PROBLEM — In your answer, reproduce exactly the lines from the beginning of the listing below through the one containing "This screenshot has height=374, width=600.", and only those lines.

SUPPLIED RECORDS —
------------------------------------

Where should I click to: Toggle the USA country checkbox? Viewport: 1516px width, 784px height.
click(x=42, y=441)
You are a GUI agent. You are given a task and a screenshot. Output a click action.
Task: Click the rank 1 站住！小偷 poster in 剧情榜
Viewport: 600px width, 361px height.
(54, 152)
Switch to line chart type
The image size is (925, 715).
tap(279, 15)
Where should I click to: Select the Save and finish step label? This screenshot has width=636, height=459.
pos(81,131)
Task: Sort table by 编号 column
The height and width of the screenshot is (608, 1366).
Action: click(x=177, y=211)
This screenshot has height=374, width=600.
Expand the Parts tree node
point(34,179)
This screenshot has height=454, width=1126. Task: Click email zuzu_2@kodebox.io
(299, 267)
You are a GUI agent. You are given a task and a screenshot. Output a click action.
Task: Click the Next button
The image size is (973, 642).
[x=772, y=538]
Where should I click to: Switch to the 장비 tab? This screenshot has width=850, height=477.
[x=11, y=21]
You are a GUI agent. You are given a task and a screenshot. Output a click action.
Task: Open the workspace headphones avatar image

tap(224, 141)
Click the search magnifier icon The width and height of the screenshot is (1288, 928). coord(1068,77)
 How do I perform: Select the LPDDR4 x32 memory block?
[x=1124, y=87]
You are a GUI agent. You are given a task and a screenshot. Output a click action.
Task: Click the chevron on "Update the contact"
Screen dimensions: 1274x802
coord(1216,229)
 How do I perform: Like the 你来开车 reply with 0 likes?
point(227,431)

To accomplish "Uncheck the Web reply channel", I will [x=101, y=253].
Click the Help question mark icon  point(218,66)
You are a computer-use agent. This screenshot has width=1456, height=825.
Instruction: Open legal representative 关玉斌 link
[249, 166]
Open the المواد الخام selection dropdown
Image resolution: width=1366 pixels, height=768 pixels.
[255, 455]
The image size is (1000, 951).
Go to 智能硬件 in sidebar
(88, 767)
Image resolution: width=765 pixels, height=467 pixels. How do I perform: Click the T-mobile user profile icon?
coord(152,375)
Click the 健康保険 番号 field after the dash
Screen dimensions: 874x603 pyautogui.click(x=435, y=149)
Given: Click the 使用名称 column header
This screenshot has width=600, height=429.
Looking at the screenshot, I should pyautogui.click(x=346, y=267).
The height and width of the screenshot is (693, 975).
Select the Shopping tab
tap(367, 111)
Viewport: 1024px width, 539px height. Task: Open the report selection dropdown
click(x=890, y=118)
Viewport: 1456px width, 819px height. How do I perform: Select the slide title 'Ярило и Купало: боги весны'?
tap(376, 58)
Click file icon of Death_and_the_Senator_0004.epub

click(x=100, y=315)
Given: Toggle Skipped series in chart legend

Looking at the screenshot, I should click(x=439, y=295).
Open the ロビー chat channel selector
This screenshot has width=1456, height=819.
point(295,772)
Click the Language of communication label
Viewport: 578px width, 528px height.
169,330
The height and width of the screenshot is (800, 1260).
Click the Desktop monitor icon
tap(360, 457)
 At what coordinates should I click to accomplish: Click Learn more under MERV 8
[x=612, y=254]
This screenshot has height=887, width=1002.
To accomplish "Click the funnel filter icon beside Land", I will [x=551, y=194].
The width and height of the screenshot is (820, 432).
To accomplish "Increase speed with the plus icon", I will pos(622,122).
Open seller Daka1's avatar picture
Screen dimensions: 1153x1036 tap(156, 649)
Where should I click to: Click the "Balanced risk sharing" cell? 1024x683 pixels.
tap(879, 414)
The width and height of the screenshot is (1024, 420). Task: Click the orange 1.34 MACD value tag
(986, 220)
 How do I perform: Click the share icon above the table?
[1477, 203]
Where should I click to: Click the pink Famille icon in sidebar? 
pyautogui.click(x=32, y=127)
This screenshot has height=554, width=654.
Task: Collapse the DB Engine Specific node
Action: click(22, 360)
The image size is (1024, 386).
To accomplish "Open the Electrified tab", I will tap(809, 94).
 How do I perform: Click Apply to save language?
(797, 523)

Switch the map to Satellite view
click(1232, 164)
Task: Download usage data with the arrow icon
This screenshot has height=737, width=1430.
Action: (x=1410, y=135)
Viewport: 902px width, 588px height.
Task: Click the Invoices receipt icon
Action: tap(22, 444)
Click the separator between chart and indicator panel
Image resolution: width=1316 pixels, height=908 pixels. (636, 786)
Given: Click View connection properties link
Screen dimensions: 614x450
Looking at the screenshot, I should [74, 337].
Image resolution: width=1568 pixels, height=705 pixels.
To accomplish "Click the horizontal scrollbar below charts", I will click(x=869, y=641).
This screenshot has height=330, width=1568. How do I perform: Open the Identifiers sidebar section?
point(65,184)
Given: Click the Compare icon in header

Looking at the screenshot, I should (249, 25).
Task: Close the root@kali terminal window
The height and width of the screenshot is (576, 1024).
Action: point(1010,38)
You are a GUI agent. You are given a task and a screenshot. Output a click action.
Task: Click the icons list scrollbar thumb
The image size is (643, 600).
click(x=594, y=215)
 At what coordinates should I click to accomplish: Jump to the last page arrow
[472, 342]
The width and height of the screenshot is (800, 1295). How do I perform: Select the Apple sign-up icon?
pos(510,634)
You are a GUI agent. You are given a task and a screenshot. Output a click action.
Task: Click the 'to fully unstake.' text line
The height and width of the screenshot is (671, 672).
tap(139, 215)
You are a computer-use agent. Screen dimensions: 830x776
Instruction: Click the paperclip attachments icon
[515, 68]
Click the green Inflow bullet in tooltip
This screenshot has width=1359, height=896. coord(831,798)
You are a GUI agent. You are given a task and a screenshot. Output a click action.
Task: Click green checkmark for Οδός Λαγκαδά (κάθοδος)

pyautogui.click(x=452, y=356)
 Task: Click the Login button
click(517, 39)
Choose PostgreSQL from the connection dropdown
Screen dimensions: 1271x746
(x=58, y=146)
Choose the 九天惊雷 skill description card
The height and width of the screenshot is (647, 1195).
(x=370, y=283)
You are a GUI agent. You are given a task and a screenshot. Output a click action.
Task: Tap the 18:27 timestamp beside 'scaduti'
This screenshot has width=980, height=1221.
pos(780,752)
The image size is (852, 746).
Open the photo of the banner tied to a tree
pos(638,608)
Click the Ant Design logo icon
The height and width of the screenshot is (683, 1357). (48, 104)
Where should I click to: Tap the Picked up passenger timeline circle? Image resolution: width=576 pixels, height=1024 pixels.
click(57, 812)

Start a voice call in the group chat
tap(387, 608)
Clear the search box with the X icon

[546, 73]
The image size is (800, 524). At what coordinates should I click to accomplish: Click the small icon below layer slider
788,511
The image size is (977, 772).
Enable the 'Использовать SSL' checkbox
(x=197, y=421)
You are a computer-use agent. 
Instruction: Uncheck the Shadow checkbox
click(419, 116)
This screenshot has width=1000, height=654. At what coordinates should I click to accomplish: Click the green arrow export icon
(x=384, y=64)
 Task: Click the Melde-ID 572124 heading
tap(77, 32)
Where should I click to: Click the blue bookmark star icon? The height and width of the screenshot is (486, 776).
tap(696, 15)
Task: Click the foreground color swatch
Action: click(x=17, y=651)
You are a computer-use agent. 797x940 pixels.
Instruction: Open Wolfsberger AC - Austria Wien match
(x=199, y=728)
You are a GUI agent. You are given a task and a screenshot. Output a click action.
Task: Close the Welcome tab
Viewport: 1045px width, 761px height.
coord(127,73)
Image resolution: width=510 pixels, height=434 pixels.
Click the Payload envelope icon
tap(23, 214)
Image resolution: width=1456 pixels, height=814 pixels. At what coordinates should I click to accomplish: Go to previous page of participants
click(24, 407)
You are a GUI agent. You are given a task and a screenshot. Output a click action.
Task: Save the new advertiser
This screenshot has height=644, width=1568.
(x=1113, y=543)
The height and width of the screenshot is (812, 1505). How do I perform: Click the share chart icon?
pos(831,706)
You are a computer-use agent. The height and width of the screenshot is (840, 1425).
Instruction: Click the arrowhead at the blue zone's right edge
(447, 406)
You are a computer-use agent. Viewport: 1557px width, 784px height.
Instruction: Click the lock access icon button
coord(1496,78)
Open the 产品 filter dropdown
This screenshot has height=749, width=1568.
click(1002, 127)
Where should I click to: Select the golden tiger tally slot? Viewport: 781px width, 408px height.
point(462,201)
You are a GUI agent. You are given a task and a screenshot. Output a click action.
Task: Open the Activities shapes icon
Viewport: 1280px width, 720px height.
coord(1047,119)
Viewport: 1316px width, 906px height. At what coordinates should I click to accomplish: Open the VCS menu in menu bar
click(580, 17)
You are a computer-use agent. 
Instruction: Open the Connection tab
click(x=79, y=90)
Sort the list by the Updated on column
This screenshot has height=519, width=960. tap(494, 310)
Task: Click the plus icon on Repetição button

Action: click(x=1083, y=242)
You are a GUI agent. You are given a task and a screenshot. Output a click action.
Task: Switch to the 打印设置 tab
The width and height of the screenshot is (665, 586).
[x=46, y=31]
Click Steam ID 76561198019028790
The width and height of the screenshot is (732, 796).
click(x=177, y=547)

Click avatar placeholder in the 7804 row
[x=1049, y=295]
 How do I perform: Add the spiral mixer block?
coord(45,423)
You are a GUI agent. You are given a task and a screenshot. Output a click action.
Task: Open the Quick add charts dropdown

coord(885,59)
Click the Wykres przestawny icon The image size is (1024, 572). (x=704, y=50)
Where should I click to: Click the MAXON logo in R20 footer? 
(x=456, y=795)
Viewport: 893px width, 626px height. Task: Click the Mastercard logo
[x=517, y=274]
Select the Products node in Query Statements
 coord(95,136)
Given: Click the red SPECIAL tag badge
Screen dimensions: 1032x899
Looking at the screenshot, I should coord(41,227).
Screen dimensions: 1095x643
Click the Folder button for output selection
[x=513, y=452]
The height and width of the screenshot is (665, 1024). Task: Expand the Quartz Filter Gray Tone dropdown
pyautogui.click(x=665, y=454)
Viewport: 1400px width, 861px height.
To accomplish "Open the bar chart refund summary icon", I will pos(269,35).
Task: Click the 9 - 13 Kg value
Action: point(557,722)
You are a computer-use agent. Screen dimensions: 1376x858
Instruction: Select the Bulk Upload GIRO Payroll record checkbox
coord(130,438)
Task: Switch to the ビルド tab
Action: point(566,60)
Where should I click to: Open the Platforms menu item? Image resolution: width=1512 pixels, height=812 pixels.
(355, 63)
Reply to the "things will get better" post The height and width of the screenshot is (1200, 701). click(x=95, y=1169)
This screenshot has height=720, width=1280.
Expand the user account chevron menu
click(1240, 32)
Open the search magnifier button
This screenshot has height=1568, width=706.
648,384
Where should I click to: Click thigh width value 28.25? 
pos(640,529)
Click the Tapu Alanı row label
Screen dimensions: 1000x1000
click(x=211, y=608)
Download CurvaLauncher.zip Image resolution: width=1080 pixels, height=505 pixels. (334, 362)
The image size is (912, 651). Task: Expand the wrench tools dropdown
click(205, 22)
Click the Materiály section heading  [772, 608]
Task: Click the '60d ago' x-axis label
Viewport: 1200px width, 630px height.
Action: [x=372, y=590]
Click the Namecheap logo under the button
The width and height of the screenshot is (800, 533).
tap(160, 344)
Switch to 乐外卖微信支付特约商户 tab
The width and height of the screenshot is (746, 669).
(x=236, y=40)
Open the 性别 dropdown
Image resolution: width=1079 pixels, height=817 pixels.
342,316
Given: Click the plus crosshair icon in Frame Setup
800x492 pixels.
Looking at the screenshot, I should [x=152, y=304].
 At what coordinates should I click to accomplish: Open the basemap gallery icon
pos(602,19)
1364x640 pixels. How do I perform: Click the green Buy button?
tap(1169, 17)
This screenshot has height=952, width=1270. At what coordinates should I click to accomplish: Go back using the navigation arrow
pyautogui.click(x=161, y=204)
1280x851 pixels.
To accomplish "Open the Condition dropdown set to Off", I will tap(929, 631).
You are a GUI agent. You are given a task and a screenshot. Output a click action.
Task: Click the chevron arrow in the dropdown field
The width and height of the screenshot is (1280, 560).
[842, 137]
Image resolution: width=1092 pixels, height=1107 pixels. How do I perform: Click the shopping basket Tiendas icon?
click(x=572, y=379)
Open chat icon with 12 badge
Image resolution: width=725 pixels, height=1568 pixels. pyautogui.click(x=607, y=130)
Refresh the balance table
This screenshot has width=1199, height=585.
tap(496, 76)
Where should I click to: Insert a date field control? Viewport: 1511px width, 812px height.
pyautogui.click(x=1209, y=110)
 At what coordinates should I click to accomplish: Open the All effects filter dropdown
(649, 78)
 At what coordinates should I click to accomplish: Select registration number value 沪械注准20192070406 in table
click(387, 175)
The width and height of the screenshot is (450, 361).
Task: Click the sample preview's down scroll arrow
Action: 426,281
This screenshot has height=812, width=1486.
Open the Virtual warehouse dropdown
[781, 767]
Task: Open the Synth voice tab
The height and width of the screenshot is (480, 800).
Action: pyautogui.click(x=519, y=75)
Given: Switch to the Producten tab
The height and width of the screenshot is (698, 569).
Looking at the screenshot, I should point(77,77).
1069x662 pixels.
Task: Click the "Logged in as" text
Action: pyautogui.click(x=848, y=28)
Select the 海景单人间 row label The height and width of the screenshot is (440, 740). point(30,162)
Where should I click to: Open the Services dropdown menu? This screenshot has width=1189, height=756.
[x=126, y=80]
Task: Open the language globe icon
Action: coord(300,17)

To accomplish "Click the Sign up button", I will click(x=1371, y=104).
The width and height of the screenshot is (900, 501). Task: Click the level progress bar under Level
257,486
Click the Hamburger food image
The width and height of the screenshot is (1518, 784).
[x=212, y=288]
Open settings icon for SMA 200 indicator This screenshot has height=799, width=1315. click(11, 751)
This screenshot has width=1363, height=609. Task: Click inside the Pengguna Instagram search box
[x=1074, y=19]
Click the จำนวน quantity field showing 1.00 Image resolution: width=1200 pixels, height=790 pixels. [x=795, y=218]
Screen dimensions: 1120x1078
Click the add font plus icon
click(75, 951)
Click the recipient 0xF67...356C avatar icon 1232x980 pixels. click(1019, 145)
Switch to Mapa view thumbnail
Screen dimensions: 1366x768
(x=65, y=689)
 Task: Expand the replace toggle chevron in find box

------------------------------------

WRITTEN RESPONSE —
Where should I click to: Toggle the USA country checkbox? Viewport: 1516px width, 784px height.
click(x=42, y=441)
You are a GUI agent. You are given a task and a screenshot. Output a click action.
Task: Click the rank 1 站住！小偷 poster in 剧情榜
Viewport: 600px width, 361px height.
(54, 152)
Switch to line chart type
The image size is (925, 715).
tap(279, 15)
Where should I click to: Select the Save and finish step label? This screenshot has width=636, height=459.
pos(81,131)
Task: Sort table by 编号 column
The height and width of the screenshot is (608, 1366).
Action: click(x=177, y=211)
This screenshot has height=374, width=600.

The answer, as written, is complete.